How transcendental a meaning do you give to "Self" here? If very, then yeah. If not very, then I have to draw a line around the illusory world we experience together for a reason, and say that for practical purposes -- it helps self and others in this illusory world (in many ways, materially or otherwise) -- there's plenty of usefulness to the intellect and what it can produce. And like a tool, it can be used more or less well, for more or less shallow results, in connection with different things (aspects of self).
(That kind of thing -- "How transcendental" -- may be totally clear to you, but it's the kind of thing often left dangling, and I've seen many silly talking-past-each-other arguments between others due to such things simply being kept too vague in language.)
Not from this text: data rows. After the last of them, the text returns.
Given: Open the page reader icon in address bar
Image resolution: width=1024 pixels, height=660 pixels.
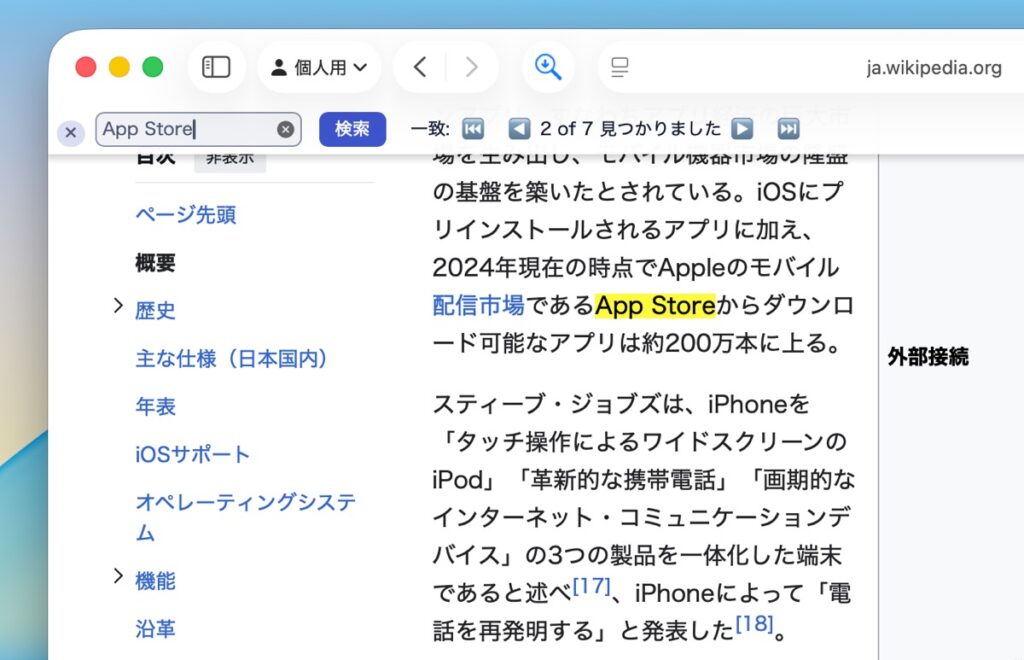Looking at the screenshot, I should click(x=620, y=68).
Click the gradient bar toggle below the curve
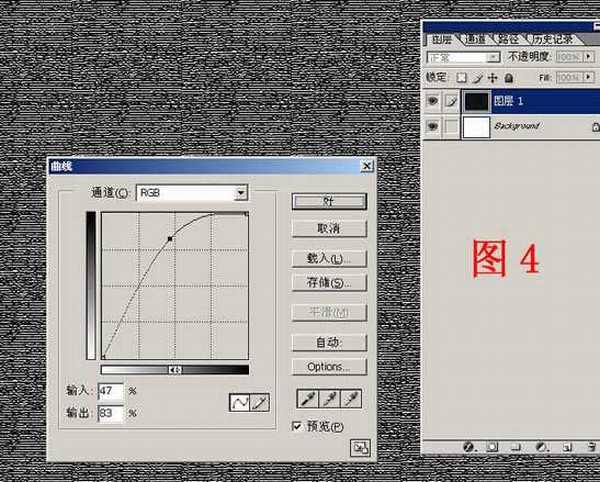 pos(175,370)
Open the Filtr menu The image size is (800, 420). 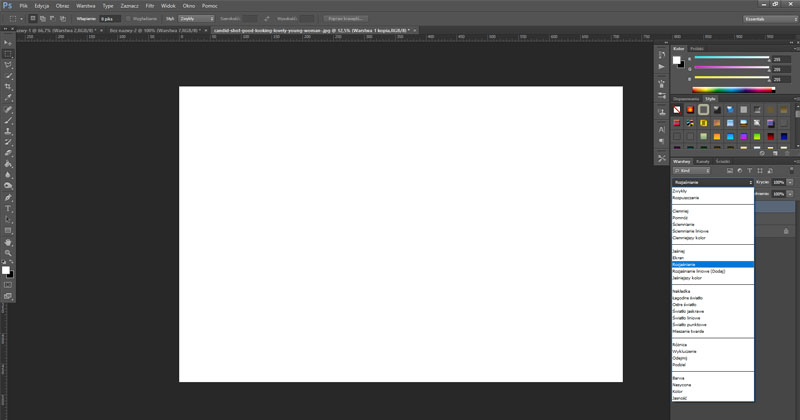[150, 5]
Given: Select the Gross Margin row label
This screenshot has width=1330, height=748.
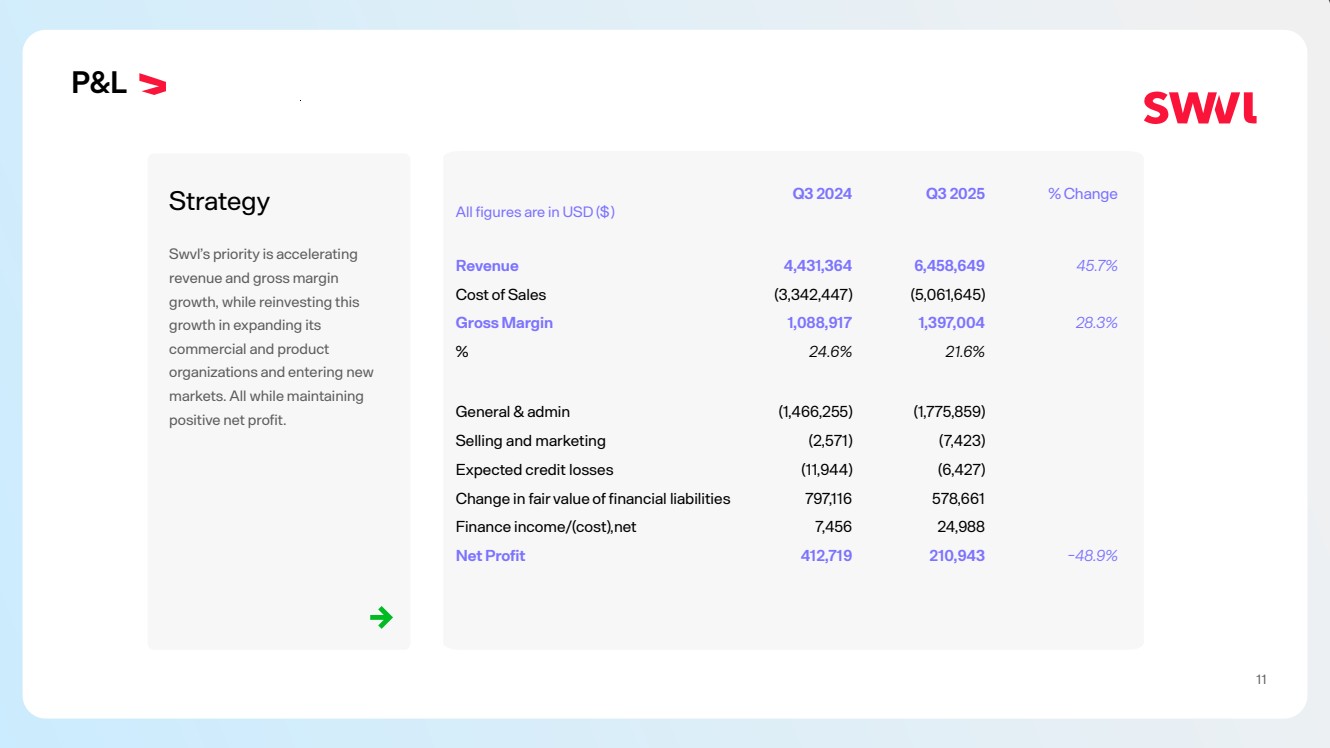Looking at the screenshot, I should 504,323.
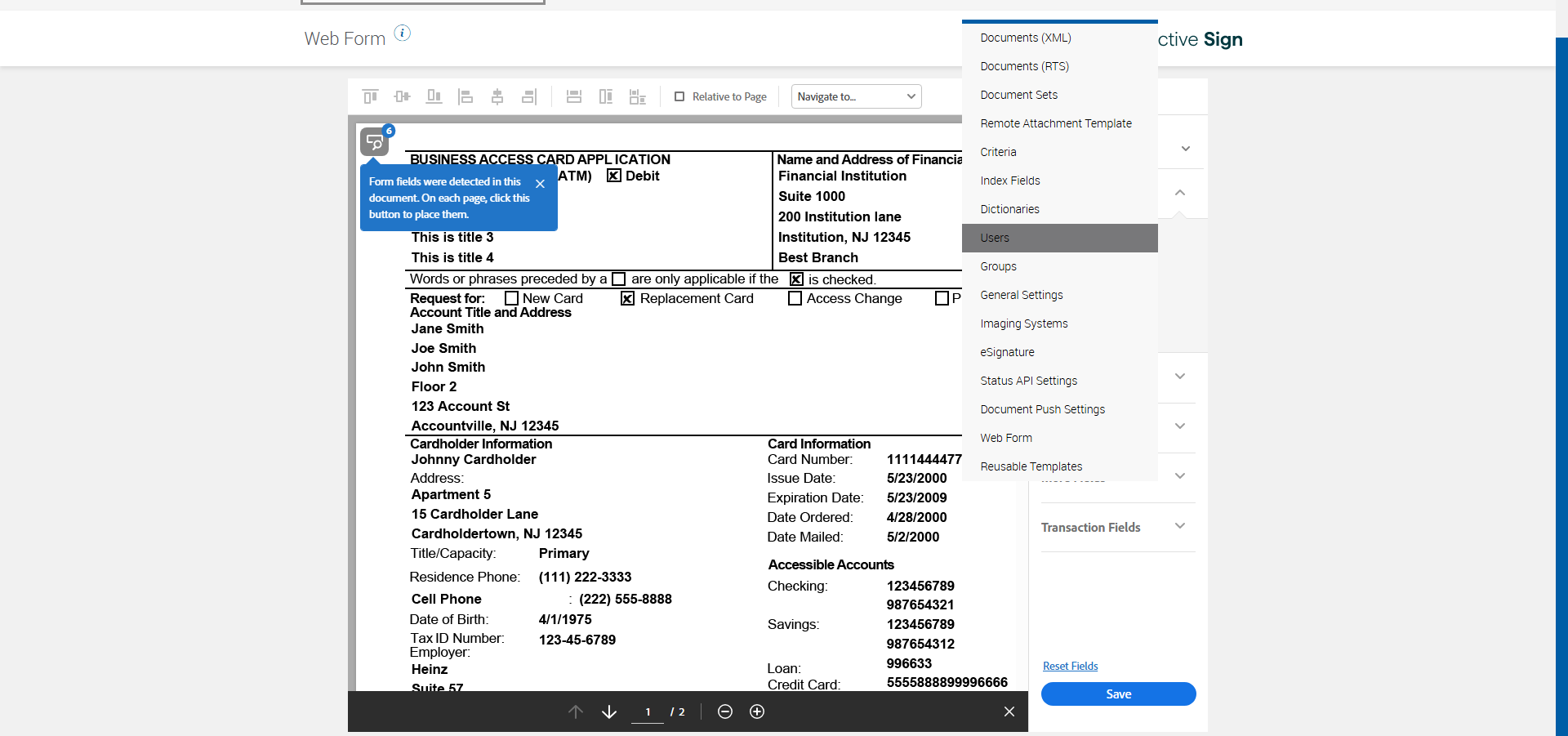Click the align right edges icon
1568x736 pixels.
pos(529,96)

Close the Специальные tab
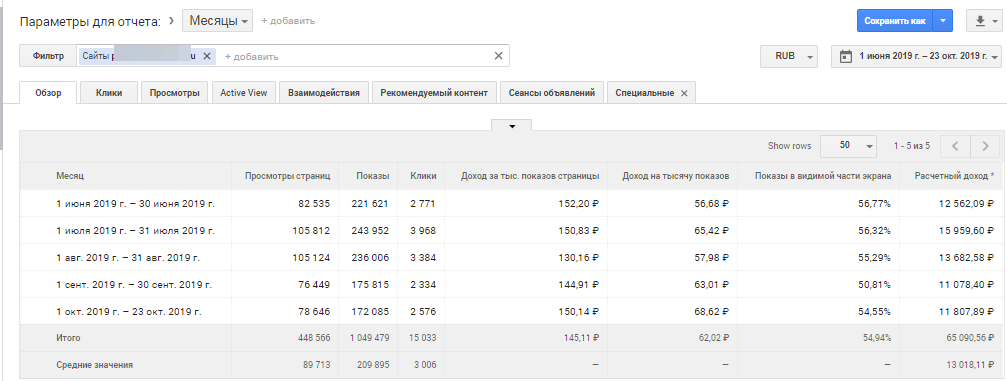(x=684, y=93)
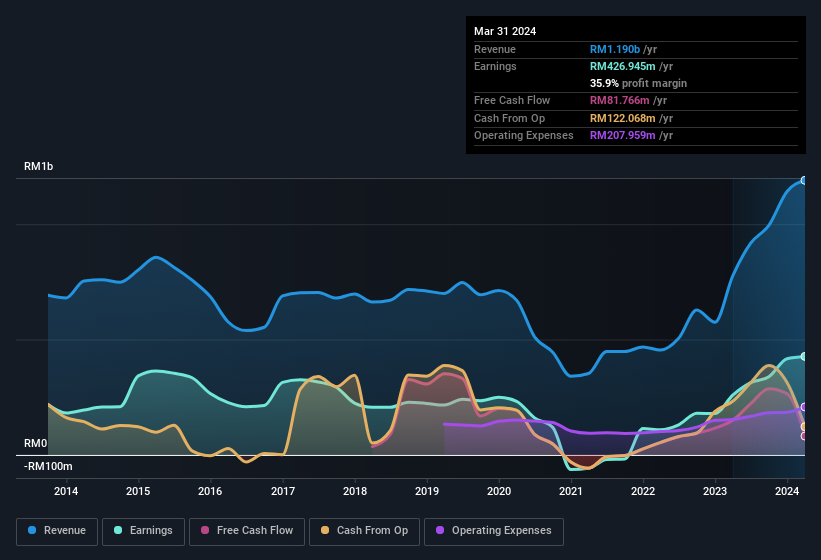821x560 pixels.
Task: Click the RM1b y-axis label
Action: (38, 167)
(02-21-2021, 08:56 PM)Agua Wrote: If you look at the work of the great Yogis of old, or great psychologists, great therapists, if you look at people like Aurobindo, the amazonian Shamans, just to name a few, you will see, that if you really go deep, there is no contradiction or difference for that matter between religion, spirituality, psychology, therapy and science.
When reaching real depths, you see that it's all the same. But you have to go deep.
On the surface, it's all contradicting.
Kind of, sort of. I get the "when it works, then it reaches the same essense" kind of gist.
I disagree with the binary way in which you categorize when the intellect can't be used at all, vs. when it can. I think there's a continuum where what the intellect can do becomes lesser and lesser, until it no longer has any reach. Planes, polarities, densities, etc. -- this is part of the rough means by which the intellect can join in, when one is dealing with stuff in that fuzzy continuum where the intellect is mainly a rough chronicler while the acting part of the self is centered elsewhere and less tangibly.
Roughly, I think there's several currents active in the stuff you mentioned. There's stuff that converges and stuff that diverges. Some involved in genuinely transcendental spirituality are pulled in different directions, to different destinations, than others -- there's no doubt about that from what's known about practitioners and how greatly they differ. And it's the same whether it's religion or psychology or science as the outer shell of it.
Maybe distinctions in what you claim to all be the same can be known at this level analogously to how animals can know that some landscapes are better to live in than others. Heaven and hell are both largely unfathomable, but not the same thing, and some genuine spiritual currents pull strongly towards one or the other. (You don't need the intellect to tell that there's a difference of some kind, when some personal experience of such a difference is had. And after you're convinced, then you can't be satisfied with thinking that there's only one illusory world and one real thing -- there's clearly more in-between this and "The All".)